At a special Deadpool screening and Q&A recently, Ryan Reynolds, as well his co-writers on the film Paul Wernick and Rhett Reese, were on stage to share some of the details behind producing one of 2016’s most successful superhero films. While some of the talk focused on working around Deadpool’s famously small (for a superhero film) budget, one of the stories focused on the surprising story behind the film’s breakout charcter: Negasonic Teenage Warhead, and how Fox actually had to work with Marvel for the character.
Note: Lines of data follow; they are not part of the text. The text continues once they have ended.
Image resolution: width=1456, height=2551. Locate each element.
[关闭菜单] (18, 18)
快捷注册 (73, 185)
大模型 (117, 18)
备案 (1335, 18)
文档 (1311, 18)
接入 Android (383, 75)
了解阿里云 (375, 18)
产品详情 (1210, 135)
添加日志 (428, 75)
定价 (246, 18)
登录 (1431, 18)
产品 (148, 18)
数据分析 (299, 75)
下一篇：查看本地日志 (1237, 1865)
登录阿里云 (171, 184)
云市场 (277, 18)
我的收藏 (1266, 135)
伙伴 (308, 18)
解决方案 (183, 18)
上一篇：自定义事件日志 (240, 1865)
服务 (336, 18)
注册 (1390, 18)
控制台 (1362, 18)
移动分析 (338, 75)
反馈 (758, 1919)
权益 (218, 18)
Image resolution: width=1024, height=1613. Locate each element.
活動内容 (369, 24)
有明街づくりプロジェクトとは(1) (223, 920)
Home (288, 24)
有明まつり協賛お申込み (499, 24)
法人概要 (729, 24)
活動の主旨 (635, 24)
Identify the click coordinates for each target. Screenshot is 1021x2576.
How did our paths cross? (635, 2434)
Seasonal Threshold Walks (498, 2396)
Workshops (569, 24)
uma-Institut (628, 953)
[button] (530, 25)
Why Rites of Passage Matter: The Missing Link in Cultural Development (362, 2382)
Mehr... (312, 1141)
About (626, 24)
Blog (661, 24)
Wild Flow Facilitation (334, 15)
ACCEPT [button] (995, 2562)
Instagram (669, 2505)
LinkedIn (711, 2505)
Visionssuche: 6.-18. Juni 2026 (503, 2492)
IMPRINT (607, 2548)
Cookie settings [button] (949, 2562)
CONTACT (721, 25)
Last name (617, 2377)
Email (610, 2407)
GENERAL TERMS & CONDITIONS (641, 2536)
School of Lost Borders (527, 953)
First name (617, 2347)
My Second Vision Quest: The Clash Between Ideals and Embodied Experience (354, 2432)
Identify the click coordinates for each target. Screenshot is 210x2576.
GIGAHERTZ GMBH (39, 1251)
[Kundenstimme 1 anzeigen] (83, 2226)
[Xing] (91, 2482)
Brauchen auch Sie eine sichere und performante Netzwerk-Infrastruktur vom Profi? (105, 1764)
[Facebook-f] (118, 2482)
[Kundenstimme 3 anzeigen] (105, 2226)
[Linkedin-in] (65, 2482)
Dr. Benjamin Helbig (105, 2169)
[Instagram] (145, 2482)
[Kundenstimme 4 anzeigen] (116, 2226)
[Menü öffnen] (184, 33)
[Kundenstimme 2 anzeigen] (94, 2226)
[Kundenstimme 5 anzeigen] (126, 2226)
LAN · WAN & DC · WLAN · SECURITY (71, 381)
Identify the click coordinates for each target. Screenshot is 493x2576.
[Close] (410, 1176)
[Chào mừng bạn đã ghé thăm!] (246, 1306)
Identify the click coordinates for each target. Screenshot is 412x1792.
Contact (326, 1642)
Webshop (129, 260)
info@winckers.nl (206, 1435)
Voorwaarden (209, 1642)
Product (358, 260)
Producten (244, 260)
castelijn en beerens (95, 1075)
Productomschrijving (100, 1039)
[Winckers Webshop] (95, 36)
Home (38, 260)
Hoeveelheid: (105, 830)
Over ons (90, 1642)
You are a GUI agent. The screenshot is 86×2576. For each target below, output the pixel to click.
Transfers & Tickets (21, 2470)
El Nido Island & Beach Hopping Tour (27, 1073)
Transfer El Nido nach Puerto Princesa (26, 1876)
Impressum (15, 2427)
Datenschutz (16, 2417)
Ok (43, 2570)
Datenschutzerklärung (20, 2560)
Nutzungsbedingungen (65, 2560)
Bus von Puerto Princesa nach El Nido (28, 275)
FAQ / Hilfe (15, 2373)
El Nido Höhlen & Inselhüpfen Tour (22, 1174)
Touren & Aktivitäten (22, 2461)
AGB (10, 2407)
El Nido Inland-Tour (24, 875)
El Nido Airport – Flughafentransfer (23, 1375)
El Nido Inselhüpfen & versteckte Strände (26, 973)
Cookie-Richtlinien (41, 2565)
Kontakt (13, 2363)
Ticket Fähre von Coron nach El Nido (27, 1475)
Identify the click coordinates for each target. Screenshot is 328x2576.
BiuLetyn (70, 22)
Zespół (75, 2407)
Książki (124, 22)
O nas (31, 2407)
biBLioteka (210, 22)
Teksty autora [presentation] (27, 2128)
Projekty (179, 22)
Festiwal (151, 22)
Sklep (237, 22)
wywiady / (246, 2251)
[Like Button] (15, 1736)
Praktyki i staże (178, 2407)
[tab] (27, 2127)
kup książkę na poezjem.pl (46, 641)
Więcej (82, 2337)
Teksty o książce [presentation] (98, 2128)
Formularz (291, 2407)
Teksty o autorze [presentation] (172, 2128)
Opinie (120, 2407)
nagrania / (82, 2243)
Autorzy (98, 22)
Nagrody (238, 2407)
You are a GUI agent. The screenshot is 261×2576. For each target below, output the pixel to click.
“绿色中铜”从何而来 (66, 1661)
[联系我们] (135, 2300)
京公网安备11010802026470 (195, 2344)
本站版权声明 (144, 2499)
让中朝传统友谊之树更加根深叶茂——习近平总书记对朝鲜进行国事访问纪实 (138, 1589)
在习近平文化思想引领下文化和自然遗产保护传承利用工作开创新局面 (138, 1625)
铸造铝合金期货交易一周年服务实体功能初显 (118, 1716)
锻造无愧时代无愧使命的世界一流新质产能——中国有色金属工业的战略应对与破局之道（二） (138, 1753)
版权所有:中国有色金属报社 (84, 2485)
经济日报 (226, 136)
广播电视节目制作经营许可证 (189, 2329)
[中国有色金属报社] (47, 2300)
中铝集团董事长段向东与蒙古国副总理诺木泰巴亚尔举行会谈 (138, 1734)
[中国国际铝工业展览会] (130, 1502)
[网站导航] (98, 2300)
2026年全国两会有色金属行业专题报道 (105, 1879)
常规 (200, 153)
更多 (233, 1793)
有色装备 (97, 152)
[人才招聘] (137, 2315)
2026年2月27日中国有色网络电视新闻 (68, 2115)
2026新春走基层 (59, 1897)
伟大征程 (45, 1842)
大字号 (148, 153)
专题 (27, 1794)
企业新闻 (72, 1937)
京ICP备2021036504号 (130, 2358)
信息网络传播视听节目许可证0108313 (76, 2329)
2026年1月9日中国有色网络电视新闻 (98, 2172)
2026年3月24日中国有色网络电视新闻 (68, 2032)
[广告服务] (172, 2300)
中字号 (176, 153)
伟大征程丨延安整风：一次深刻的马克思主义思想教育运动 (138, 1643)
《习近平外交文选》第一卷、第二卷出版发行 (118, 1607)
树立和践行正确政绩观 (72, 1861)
Turns out, the only reason Reynolds and co. wanted Negasonic Teenage Warhead was because of her badass name. We were looking down the list of the 400 [*X-Men*] characters that Fox owns, and [Negasonic Teenage Warhead] jumped out and we were like, ‘yes,’ explained Wernick. “I dont care what her powers are. She’s gonna be in the movie.”
Since Fox owned the rights to the character, introducing her into the film was no problem. The issues arose when the writers wanted to change her looks and powers for the actual film. In the comics, Negasonic Teenage Warhead actually doesn’t have the powers she shows off in the film. Instead, she’s a psychic user who can see into the future. For the writers to turn her into an actual, living bomb, an approval was needed from Marvel, and the two studios met together to iron out an agreement.
As it turns out, in exchange for Negasonic’s new power and look, Marvel wanted Ego the Living Planet, Kurt Russell’s character in the upcoming Guardians of the Galaxy sequel. Even though Ego first appeared in the Thor comic books, Ego was actually purchased by Fox alongside the Fantastic Four/Silver Surfer licenses. By dealing the rights to superhero characters like collectible trading materials, Fox and Marvel did technically work together to help better their two biggest projects.
While it’s not the same feel good story as Spider-Man getting introduced into the MCU, it’s a start, and one that might hopefully lead to bigger collaborations (or trades) in the future.